Growing up in a Sicilian family, Mary Ann Giordano got to enjoy sfinge, fried puffs with sweetened ricotta or whipped cream filling, as “sfinge di San Giuseppe,” referring to their traditional appearance at St. Joseph’s Day tables.
But the simple fritters were too good to limit to feast-day menus. “In my family, we made them often,” she said. At her restaurant, GiGi’s Cucina Povera (981 Kenmore Ave., Kenmore, 877-8788) they’re on the menu every day. It’s four to an order, for $4.95.
Sfinge are made from a simple dough, akin to pate choux with a rising agent. “You start with boiling water, salt and butter, then whisk in the flour and baking powder,” Giordano said. “It’s actually better to dump it all in at once.”
The gooey mess thickens quickly on the heat. Then you stir in the eggs, one at a time. They add richness to the dough. Giordano also adds vanilla and a little whiskey.
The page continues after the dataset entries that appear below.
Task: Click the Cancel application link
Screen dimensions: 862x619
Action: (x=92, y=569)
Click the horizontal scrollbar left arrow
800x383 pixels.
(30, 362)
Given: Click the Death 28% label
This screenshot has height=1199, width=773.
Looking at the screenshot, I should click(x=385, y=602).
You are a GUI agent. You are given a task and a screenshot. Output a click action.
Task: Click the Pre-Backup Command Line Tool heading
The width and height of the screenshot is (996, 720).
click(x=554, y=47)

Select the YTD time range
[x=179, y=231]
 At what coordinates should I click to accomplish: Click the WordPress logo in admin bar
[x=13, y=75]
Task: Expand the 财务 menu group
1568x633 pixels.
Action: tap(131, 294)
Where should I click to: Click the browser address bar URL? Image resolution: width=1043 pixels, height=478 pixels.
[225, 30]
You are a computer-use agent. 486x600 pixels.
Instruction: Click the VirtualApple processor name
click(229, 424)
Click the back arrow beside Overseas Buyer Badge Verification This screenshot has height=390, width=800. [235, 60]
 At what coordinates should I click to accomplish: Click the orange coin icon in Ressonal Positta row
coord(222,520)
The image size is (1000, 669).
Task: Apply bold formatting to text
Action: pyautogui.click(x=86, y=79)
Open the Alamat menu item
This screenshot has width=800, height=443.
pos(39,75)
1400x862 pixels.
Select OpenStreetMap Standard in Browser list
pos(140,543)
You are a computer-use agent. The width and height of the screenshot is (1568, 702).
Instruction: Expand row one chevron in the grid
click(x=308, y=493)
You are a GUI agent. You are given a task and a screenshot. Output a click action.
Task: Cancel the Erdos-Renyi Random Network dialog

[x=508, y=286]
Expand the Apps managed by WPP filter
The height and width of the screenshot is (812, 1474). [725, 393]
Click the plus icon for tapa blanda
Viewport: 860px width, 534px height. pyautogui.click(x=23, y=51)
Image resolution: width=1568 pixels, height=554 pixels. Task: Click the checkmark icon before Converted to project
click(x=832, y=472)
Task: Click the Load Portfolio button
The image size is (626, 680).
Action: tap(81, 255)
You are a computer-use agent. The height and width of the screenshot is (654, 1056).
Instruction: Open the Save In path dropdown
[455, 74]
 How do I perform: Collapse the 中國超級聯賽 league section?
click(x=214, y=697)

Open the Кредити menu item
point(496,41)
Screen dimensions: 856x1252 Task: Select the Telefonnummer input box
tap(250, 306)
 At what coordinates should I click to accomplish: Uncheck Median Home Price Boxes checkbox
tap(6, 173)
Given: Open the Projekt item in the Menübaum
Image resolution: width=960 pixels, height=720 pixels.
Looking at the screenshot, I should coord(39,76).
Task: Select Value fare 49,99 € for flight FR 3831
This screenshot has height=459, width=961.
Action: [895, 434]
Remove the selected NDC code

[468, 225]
The dough is dropped by the spoonful into a fryer. “If you have enough oil, once you release sfinge into the hot oil, they kind of have a life of their own,” she said. “They flip themselves, over and over again, until they’re just about done.” You flip them once again, right before the end, and they’re done. The frying process takes about four minutes.
If they’re done right the result is a pastry puff, hollow but crispy-skinned. The fritters are left to drain and dusted with powdered sugar. Once they cool off they soften a bit. Giordano adds sweetened ricotta with orange and lemon zest, lightened with whipped cream.
“In the restaurant, we’re cooking the sfinge to order, so we serve the filling on the side. They’re warm, and the filling would just melt.”